A study orchestrated by K. Anders Ericsson who looked at musical prodigies found the common denominator for mastery and success: 10,000 hours of practice. “The emerging picture from such studies,” says neurologist Daniel Levitin, “is that ten thousand hours of practice is required to achieve the level of mastery associated with being a world class expert--in anything.”10,000 hours is 5 years' worth of full-time work, i.e. 8 hours a day, 5 days a week, with 2 weeks of vacation per year.
Thank freakin' goodness you don't need to be "a world class expert" in order to write a saleable book. Most of us can't write full time, never mind doing it for five years without seeing any financial return.

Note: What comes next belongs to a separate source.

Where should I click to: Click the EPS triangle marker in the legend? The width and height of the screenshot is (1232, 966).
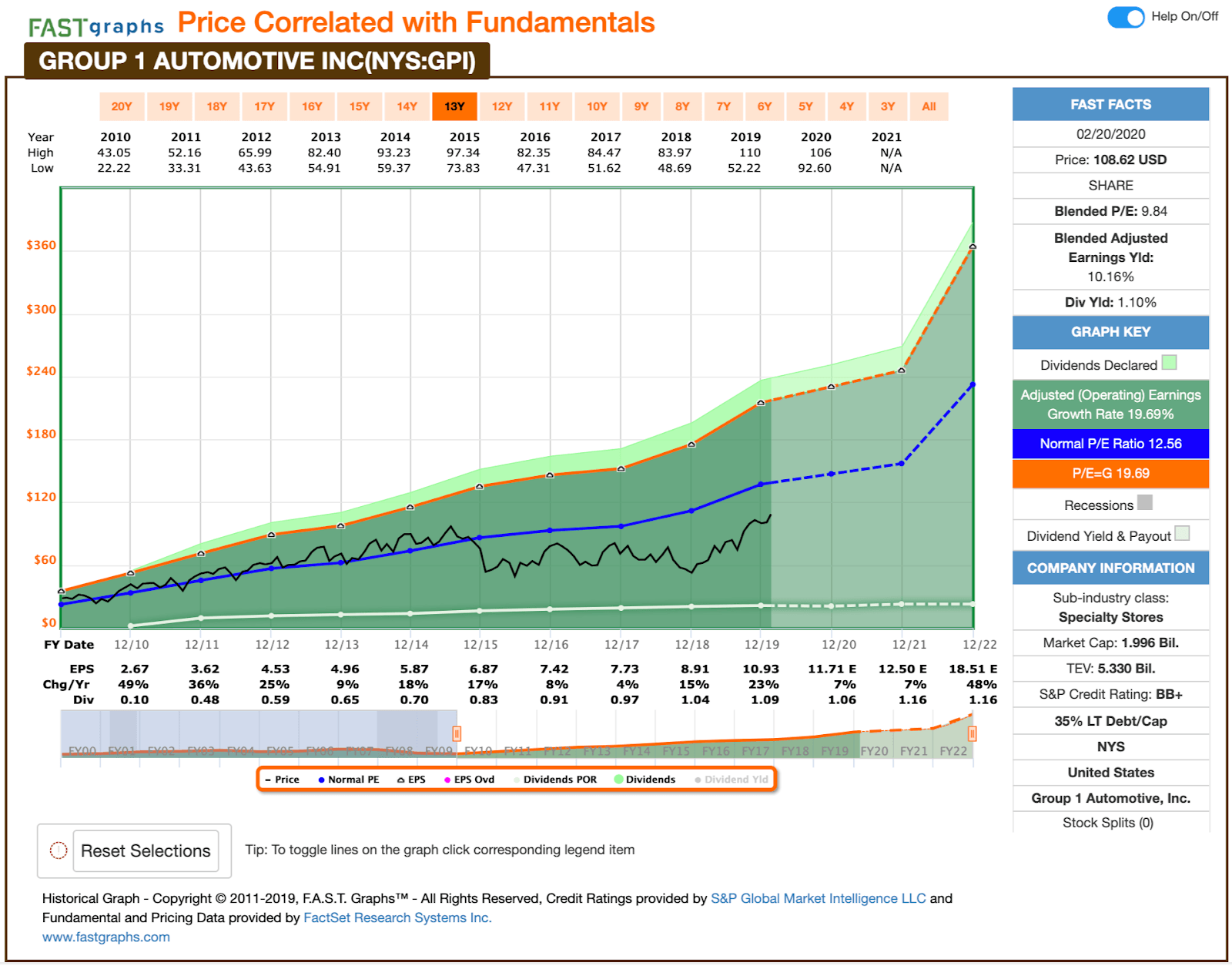tap(400, 779)
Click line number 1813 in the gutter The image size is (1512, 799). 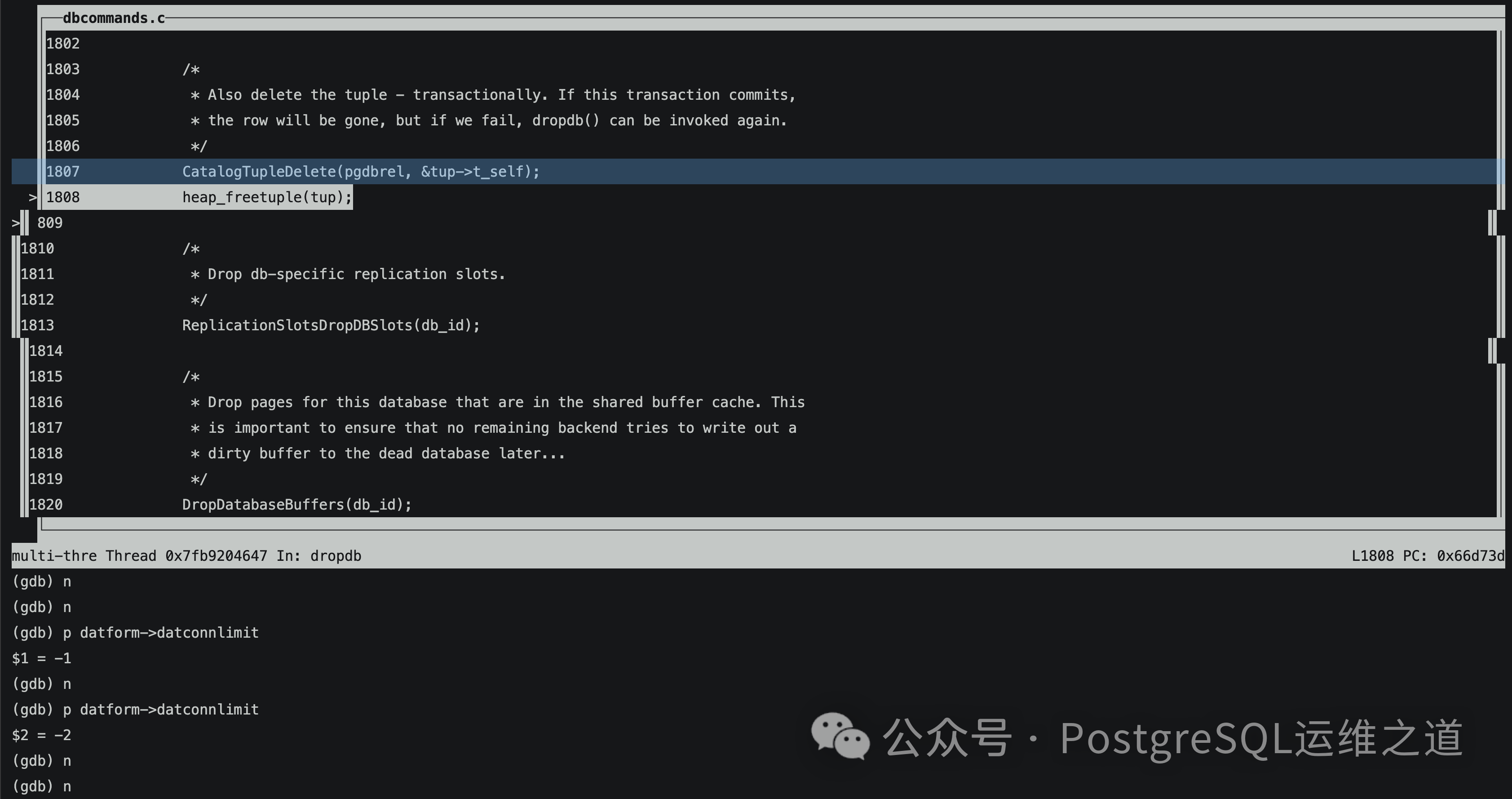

However, if you consider someone who is making a living with their writing, and who does do it full time, five years isn't very long--only five years to becomes "a world class expert". And really, I would agree someone who can make a living at writing for five years has valuable expertise they could share with others.
If you're serious about a writing career, you should probably be striving to become a "world class expert", but in order get there, you need to be saleable enough to get the luxury of time to practice writing for 10,000 hours.
How many hours did you write for today?
Every little bit counts and helps, so never beat yourself up over that number; just make sure you're making steady, daily progress. It's going to take some grit to get to 10,000 hours. Keep chipping away.
This is why the first rule of writing is "Butt in chair, hands on keyboard." If you want to be a writer, you must write.